Studio album by The Legendary Pink Dots
- Released: 1988
- Length: 59:05
- Label: Play It Again Sam/Wax Trax! (Belgium/US) Cacciocavallo/Soleilmoon (US) SPV (Poland)
- Producer: Hanz Myre & the Legendary Pink Dots

The Legendary Pink Dots chronology
| Any Day Now (1987) | The Golden Age (1988) | Four Days (1990) |

= The Golden Age (The Legendary Pink Dots album) =

The Golden Age is a 1988 album by The Legendary Pink Dots.

Professional ratings
Review scores
| Source | Rating |
| Allmusic | Star |

==Background==
Following a long tour for the previous album, Any Day Now, three of the six members of Legendary Pink Dots departed. Displaced from their Amsterdam squat, the remaining members lived and recorded in a barn and caravan under strained conditions, shaping the album’s somber tone. The Golden Age reflects this turbulent period, marked by instability, departures, and financial hardship. It also introduced guitarist Bob Pistoor in a temporary role and became Patrick Q. Wright’s final full album with the band, after which the group briefly shrank to a duo before adding Niels Van Hoorn.
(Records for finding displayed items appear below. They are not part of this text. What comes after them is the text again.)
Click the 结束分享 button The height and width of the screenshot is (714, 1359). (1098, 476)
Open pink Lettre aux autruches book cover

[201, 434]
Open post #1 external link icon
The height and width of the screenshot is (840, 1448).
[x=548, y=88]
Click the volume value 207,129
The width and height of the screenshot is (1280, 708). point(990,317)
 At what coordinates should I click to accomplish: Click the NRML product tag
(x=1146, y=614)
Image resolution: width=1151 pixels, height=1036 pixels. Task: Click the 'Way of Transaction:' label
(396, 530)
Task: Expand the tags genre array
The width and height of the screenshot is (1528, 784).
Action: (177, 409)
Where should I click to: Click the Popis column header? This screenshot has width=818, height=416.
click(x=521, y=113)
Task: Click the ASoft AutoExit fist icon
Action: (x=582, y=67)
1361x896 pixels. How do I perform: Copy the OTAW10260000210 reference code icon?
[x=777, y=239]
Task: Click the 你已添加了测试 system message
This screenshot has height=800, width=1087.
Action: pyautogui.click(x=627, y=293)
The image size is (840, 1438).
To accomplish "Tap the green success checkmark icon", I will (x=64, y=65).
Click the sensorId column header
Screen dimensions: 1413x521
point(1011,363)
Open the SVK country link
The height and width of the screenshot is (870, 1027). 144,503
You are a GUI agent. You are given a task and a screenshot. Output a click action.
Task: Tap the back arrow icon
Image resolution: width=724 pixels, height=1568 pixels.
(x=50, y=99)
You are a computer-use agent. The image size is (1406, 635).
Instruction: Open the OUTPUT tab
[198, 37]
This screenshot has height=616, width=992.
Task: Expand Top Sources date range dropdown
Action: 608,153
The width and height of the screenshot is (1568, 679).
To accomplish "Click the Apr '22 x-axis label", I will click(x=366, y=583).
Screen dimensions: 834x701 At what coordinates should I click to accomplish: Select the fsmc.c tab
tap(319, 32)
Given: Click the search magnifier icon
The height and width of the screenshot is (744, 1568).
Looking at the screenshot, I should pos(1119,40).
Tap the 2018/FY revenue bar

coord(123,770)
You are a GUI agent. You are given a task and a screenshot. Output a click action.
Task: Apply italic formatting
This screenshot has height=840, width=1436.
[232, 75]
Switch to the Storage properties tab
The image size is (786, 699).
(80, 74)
The band describe the album as "a striking collection of avant-garde, experimentally driven melancholy".

==Track listing==

(*) Not included on original LP editions – taken from the Blacklist 12".

| No. | Title | Length |
|---|---|---|
| 1. | "Maniac" | 4:07 |
| 2. | "The Talent Contest" | 4:02 |
| 3. | "The More It Changes" | 3:30 |
| 4. | "Hotel Noir" | 6:45 |
| 5. | "Stille Nacht" | 3:36 |
| 6. | "The Month After" | 4:56 |
| 7. | "Lisa's Separation" | 5:42 |
| 8. | "The Golden Age?" | 2:00 |
| 9. | "Black Castles" | 5:24 |
| 10. | "And Even the Vegetables Screamed" | 1:35 |
| 11. | "Regression" | 1:51 |
| 12. | "Blacklist" (*) | 6:44 |
| 13. | "Methods" (*) | 4:13 |
| 14. | "Our Lady in Cervetori" (*) | 4:40 |
| Total length: |  | 59:05 |

==Personnel==
Adapted from the album's liner notes.

- Edward Ka-Spel – vocals, keyboards
- The Silverman (Phil Knight) – keyboards, samples, loops
- Patrick Q Wright – violins, viola, keyboards, drum programming, percussion
- Hanz Myre – saxophones, flute, electronix

==Additional personnel==
- Bob Pistoor – guitar
- Hanz Myre – engineer

==Notes==
- The SPV edition contains different artwork than that of the other editions.